Elsewhere, scattered across Oxford, the Scavenger Hunt was taking place. Clues were hidden across the width of the city’s centre, and students were given the task of finding them and progressing on to the next place. It was tricky, and the wide spread of the clues’ locations gave the students a slightly tiring tour of Oxford: but it was very rewarding to find the next clue and suddenly realise where to go. Perhaps, for instance, a clue might direct you to the Oxford Castle— where, in fact, the last group were exploring dungeons and roaming across moats, in an introduction to the history of Oxford’s battles and rather gruesome past goings-on.

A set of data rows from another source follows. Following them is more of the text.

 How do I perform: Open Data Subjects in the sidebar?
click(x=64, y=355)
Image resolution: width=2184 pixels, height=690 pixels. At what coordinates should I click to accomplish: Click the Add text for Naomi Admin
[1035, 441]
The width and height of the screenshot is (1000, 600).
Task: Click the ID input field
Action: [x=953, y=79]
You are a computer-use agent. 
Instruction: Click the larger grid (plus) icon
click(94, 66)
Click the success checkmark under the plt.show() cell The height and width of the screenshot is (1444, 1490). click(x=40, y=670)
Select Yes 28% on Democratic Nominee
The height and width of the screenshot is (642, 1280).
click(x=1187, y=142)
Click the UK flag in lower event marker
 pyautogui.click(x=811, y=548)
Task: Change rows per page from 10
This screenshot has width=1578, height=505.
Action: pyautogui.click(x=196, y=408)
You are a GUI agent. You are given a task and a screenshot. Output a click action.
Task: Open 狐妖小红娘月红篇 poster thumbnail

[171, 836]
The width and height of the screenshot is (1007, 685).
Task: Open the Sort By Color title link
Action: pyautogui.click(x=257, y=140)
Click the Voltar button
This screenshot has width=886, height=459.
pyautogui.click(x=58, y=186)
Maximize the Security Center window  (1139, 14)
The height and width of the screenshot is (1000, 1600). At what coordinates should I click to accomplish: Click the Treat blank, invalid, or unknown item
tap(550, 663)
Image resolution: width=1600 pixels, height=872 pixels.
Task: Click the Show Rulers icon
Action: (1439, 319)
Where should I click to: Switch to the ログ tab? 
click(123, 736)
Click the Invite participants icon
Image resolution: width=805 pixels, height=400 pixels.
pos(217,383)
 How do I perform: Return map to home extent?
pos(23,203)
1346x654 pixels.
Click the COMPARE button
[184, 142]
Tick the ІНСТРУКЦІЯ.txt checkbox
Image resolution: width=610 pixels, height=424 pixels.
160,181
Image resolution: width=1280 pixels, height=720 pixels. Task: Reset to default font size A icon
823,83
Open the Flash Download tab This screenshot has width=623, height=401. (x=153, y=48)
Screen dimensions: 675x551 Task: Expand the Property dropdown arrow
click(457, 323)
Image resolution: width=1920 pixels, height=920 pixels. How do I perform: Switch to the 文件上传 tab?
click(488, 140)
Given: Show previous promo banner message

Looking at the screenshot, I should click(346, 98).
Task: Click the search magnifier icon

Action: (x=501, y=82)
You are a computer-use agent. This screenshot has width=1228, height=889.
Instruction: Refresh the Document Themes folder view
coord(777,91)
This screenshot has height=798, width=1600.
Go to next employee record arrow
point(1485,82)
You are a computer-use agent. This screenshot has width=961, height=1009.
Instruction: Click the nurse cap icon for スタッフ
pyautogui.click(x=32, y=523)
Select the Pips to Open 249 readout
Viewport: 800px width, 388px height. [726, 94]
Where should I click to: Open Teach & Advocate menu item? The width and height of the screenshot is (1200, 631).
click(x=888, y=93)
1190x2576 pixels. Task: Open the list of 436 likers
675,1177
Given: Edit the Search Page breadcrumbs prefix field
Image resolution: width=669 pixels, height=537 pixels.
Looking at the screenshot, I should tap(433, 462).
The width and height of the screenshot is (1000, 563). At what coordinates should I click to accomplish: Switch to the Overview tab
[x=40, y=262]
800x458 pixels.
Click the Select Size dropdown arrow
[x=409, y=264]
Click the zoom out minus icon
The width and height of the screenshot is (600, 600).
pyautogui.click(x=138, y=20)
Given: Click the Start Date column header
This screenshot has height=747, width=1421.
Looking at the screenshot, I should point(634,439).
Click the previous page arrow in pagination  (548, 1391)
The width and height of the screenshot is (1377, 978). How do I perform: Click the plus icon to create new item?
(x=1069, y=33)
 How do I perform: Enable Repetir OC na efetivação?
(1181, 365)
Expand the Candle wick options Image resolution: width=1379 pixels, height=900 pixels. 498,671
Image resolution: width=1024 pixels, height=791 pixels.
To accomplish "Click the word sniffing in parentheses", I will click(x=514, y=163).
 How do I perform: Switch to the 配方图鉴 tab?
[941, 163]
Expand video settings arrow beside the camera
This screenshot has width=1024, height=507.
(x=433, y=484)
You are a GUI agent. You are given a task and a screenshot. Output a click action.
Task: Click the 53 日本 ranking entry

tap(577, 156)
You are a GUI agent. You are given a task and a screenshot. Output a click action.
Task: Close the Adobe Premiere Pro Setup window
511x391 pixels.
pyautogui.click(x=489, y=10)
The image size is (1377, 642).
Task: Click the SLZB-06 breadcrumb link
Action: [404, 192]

In the evening, inspired by the art they’d seen, by the way light dappled down through trees, by buildings of which they’d caught a glimpse while scampering across Oxford, or by the armour of knights on display at the Castle, students created sculptures from wire in a workshop. For those still with the energy to run around after such a day, there was the opportunity to play sports on the pitches; and for those keen to crack on with their studies after a day of fun, there was the Homework Club.